Recalling 2005-2006, his first year at Idyllwild Arts Academy–where the Dance Department remains highly international–Braulio touches on why he has succeeded in moving so comfortably from Mexico City to Southern California to Hamburg to Tokyo.

Dedication to dance has enabled him to feel at home in any place where dance is valued. This makes him an ideal supervisor of one portion of the Idyllwild Arts World Audition Tour 2020, on January 11 and 12.

Fittingly, Braulio’s portion of the Audition Tour won’t even take place in Tokyo, where he’s a soloist for the Tokyo Ballet and the company’s first non-Japanese dancer.

On Saturday morning, January 11, he’ll fly for two hours to Seoul in order to spend the afternoon assessing young Korean dancers eager to come to Idyllwild Arts.

“However, I’m the main teacher of boys at the Tokyo Ballet school. I have a full day of teaching on Sunday, so I’ll fly from Seoul back to Tokyo on Saturday night.”
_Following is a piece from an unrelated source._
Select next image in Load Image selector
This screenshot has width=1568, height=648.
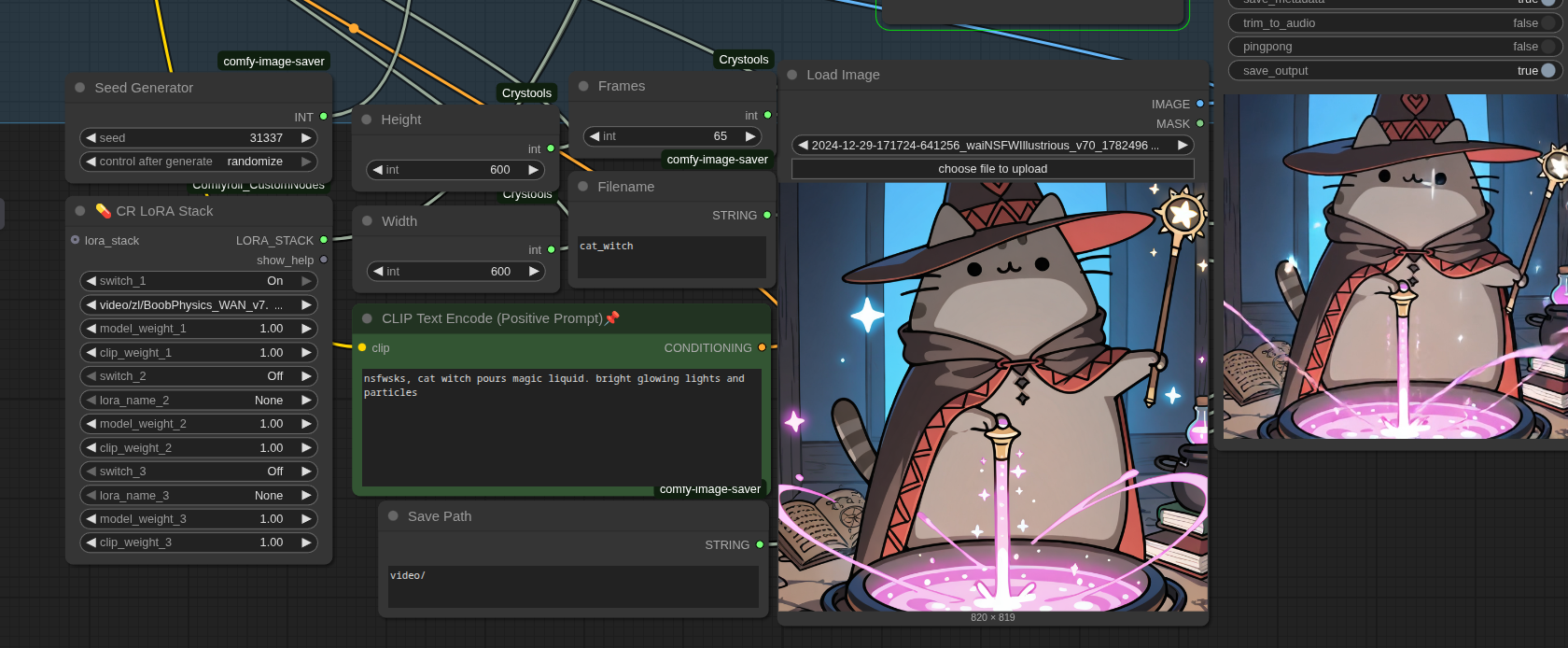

Tokyo is relatively close to Seoul. On the other hand, the Japanese capital lies half a world away from Braulio’s childhood home: more than seven thousand miles, or some seventeen hours by air.

“But my mother says that the moment I decided to leave Mexico City to go to Idyllwild, she knew that one day I would be going even farther. ‘I could see you were on that path,’ she tells me.”

He laughs.

“In fact, I was already thinking about going abroad to dance when I was eleven.”

Growing as an Artist

He came to Idyllwild Arts a few years later as a ninth-grader, “when I was almost fifteen,” and left after his tenth-grade year. He remembers that “I’d done well in the Prix de Lausanne competition, in Switzerland,” and the internationally acclaimed Hamburg Ballet beckoned.

“It was a little like Idyllwild because it was also a separate world where what mattered was dancing. It didn’t matter that I was Mexican because only four of the sixty Hamburg Ballet dancers were German!”

Yet Braulio points out that even though the makeup of the Hamburg Ballet was cosmopolitan, “ballet is a European art form.”

Because he was “looking at the challenge of growth as an artist” and Japan, far from Europe, was “something of a virgin land for ballet,” he believed he would enjoy “greater independence as a choreographer” there.

So, after nearly a decade with the Hamburg Ballet, he made the decision to join the Tokyo Ballet in 2016.

He has experienced three years of fulfillment as a dancer, teacher, and choreographer, as well as other forms of satisfaction.

“The Hamburg Ballet is wonderful, but belonging to it is all-consuming. Here, I’ve made a lot of friends who have no connection to the Tokyo Ballet. The man who owns the coffee shop near my apartment, for example, and who knows nothing about dance.”

Is Braulio suggesting that the global path his mother knew he’d started on when he was only fourteen has also been a linguistic path? Is this native of Mexico City able to make friends in Tokyo because he speaks Japanese?

He smiles shyly.

“I can’t write Japanese, but speaking it is no problem.”